Rescale the records from the line containing "Click the Mar" through the line containing "coord(321,55)". Write out every line in that stretch, requests included, but multiply each coordinate in the answers by 1.05 and round it to a whole number, with halves rounding up.

◆ Records for the exercise
:::::
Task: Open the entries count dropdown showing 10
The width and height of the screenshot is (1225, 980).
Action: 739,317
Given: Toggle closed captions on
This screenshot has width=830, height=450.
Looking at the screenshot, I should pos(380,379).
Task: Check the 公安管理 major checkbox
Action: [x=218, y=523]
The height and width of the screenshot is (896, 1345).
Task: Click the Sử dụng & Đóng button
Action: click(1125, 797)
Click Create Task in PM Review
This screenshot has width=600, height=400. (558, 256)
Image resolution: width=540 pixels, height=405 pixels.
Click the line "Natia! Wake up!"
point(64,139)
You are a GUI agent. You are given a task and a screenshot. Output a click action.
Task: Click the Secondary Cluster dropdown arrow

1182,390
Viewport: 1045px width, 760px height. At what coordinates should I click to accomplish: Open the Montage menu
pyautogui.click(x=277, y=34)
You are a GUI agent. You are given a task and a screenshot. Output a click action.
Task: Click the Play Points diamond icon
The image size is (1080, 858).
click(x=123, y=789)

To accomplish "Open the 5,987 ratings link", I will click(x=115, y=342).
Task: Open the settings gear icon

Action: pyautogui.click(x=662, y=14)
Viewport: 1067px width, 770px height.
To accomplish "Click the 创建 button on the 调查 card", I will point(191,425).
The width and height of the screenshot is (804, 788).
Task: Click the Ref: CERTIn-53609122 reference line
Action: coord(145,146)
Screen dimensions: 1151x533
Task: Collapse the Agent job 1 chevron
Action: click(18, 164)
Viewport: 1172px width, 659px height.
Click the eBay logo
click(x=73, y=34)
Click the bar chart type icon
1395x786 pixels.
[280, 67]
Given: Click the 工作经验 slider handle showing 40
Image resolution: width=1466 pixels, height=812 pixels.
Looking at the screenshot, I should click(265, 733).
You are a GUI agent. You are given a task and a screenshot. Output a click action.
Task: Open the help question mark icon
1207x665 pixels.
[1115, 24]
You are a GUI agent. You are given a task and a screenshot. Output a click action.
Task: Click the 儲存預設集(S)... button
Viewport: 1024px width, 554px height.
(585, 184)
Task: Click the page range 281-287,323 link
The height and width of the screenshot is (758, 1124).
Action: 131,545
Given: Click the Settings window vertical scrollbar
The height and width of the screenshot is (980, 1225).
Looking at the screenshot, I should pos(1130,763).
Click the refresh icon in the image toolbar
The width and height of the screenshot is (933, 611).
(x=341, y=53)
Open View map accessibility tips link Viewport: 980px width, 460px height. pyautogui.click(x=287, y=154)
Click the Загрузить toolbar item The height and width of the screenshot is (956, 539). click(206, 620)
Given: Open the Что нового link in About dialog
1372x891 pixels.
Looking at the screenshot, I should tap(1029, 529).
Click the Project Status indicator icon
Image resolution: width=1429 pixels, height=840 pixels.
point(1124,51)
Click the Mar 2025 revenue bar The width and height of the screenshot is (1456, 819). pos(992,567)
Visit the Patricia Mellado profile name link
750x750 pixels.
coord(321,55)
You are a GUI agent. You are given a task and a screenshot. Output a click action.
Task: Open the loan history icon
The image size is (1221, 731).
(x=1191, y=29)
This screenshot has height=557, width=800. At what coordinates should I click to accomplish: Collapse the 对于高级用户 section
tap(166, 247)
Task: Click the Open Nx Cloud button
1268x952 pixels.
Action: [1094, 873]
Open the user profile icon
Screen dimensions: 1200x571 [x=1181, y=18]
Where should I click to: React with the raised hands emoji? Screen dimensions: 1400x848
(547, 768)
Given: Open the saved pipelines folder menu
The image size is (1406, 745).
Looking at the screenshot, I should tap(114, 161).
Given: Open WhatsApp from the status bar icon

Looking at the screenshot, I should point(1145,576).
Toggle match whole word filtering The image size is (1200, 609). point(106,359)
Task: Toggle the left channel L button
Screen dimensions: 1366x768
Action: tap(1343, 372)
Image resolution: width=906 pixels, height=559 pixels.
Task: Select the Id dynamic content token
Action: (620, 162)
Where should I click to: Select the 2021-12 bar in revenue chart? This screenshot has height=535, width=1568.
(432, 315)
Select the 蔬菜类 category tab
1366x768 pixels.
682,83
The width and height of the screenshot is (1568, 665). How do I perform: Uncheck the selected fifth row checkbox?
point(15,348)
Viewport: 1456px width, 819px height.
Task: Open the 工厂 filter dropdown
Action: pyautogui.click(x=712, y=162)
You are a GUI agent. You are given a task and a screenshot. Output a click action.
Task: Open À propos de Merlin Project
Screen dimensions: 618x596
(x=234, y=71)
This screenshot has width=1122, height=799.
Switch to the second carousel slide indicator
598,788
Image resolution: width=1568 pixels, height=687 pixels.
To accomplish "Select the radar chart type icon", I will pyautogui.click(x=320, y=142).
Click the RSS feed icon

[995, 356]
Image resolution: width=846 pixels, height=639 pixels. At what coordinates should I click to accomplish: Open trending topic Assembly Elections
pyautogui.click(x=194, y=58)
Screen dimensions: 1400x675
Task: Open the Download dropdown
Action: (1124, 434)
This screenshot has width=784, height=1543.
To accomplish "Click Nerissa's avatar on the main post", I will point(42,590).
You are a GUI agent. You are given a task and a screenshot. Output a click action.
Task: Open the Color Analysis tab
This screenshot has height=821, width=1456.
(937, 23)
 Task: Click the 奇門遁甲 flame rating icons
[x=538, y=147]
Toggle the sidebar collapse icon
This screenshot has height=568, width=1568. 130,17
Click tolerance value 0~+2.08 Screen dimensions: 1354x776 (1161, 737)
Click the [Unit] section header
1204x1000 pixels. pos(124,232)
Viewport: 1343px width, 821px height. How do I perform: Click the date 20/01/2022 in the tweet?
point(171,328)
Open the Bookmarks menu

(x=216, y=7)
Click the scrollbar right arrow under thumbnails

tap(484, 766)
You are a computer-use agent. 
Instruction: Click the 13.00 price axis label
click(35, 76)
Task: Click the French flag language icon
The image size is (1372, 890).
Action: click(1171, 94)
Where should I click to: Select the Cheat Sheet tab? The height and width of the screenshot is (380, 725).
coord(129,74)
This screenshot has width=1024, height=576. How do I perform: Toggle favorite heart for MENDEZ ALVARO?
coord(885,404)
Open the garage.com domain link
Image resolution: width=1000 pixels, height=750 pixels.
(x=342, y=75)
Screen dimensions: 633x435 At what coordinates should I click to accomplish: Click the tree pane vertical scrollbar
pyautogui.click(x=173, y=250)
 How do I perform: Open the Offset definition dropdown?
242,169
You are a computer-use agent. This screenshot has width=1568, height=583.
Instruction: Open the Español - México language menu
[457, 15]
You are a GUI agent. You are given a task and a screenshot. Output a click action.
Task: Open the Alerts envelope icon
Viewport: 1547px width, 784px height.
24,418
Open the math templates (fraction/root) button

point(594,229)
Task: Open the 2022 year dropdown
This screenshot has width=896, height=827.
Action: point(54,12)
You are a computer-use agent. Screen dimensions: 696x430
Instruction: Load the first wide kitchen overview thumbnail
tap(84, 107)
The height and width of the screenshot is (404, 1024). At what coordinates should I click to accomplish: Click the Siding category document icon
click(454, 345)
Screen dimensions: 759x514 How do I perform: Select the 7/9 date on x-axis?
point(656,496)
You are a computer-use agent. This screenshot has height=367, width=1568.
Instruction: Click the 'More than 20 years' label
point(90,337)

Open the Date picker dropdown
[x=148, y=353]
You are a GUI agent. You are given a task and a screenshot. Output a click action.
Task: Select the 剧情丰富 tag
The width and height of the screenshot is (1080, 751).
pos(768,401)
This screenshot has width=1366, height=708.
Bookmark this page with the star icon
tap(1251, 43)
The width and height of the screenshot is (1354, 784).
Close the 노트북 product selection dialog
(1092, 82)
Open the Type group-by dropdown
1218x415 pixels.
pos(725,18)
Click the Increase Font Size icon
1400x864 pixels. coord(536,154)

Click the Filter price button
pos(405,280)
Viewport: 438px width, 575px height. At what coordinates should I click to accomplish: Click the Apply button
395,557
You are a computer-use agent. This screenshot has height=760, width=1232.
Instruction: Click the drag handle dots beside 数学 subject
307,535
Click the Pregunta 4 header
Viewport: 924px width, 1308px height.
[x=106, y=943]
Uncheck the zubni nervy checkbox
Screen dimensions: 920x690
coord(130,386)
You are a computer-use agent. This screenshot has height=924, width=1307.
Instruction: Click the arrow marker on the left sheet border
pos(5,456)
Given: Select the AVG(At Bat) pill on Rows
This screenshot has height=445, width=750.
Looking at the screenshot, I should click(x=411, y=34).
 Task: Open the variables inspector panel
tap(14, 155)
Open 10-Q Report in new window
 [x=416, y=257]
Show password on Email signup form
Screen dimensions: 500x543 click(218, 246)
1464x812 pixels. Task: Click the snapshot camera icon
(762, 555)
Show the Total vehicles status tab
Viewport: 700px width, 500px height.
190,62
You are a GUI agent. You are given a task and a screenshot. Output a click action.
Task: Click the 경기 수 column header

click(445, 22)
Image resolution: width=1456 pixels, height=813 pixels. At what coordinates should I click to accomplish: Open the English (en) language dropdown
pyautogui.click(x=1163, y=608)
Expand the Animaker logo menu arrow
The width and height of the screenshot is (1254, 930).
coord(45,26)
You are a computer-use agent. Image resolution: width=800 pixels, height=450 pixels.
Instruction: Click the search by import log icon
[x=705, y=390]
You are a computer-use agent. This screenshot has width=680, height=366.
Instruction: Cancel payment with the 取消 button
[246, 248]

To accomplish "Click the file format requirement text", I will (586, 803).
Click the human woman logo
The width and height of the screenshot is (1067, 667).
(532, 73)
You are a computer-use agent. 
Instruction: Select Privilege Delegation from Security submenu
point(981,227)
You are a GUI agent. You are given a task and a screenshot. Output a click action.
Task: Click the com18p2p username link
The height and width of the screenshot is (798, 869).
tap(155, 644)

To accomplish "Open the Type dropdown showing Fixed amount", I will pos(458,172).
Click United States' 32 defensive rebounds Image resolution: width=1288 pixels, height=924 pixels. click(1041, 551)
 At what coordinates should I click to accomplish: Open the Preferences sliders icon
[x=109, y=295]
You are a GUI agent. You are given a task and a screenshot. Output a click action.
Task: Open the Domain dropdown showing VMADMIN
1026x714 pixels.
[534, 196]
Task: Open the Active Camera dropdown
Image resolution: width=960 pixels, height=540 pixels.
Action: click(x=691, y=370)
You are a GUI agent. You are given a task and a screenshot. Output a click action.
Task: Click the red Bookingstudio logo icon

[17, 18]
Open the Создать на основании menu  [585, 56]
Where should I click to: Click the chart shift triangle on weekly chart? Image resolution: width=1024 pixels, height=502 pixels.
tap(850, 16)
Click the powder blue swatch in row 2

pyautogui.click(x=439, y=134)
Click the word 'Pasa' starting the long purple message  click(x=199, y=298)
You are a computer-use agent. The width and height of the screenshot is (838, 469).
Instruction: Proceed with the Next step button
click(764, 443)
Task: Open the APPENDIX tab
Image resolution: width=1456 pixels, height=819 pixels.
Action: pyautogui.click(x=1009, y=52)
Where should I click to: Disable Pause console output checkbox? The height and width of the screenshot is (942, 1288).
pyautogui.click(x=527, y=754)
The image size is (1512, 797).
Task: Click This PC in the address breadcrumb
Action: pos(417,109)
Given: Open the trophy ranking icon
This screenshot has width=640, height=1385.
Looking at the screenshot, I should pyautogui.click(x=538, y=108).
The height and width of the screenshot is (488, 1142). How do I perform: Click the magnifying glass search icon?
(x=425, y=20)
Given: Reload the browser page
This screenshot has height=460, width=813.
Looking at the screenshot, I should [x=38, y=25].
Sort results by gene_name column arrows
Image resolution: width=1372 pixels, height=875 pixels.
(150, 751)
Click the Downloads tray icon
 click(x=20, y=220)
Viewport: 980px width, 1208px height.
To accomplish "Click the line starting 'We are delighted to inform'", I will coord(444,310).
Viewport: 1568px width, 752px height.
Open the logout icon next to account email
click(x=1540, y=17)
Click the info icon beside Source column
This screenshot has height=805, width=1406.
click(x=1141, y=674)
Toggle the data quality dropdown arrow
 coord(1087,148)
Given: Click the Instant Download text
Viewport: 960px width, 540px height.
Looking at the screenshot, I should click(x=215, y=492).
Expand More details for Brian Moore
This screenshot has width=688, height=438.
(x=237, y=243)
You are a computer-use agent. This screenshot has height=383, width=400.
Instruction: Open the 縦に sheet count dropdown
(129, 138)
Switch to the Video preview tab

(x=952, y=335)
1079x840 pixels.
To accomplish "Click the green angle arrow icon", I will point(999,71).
:::::
◆ Answer
Click the Mar 2025 revenue bar The width and height of the screenshot is (1456, 819). pos(1042,595)
Visit the Patricia Mellado profile name link
750x750 pixels.
coord(337,58)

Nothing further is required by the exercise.